DATASET: Begin

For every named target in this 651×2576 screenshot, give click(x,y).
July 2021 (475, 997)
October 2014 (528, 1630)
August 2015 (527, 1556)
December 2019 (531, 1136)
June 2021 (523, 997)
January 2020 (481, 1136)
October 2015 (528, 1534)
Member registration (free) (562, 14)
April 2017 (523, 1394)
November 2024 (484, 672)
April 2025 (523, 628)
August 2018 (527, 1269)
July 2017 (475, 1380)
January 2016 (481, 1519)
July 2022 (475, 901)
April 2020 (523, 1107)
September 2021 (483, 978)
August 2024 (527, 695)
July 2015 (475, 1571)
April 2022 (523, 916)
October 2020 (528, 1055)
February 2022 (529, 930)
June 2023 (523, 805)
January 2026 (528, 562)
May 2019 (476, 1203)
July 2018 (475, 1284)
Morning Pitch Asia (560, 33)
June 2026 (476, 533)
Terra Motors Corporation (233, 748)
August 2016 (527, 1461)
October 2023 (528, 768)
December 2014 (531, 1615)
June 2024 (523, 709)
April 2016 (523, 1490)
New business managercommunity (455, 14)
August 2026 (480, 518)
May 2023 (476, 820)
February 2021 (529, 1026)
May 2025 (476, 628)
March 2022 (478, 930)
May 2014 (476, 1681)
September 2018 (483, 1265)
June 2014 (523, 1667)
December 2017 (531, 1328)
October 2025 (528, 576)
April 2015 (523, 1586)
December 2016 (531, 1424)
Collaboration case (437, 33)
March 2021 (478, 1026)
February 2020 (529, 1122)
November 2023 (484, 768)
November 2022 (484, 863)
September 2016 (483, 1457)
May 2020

DATASET: End

=== EXERCISE AIM ===
Your task is to retype the records precisely as they stand.

=== RESULT ===
For every named target in this 651×2576 screenshot, give click(x,y).
July 2021 (475, 997)
October 2014 (528, 1630)
August 2015 (527, 1556)
December 2019 (531, 1136)
June 2021 (523, 997)
January 2020 (481, 1136)
October 2015 (528, 1534)
Member registration (free) (562, 14)
April 2017 (523, 1394)
November 2024 (484, 672)
April 2025 (523, 628)
August 2018 (527, 1269)
July 2017 (475, 1380)
January 2016 (481, 1519)
July 2022 (475, 901)
April 2020 (523, 1107)
September 2021 (483, 978)
August 2024 (527, 695)
July 2015 (475, 1571)
April 2022 (523, 916)
October 2020 (528, 1055)
February 2022 (529, 930)
June 2023 (523, 805)
January 2026 (528, 562)
May 2019 (476, 1203)
July 2018 (475, 1284)
Morning Pitch Asia (560, 33)
June 2026 (476, 533)
Terra Motors Corporation (233, 748)
August 2016 (527, 1461)
October 2023 (528, 768)
December 2014 (531, 1615)
June 2024 (523, 709)
April 2016 (523, 1490)
New business managercommunity (455, 14)
August 2026 (480, 518)
May 2023 (476, 820)
February 2021 (529, 1026)
May 2025 (476, 628)
March 2022 (478, 930)
May 2014 (476, 1681)
September 2018 (483, 1265)
June 2014 (523, 1667)
December 2017 (531, 1328)
October 2025 (528, 576)
April 2015 (523, 1586)
December 2016 (531, 1424)
Collaboration case (437, 33)
March 2021 (478, 1026)
February 2020 (529, 1122)
November 2023 (484, 768)
November 2022 (484, 863)
September 2016 (483, 1457)
May 2020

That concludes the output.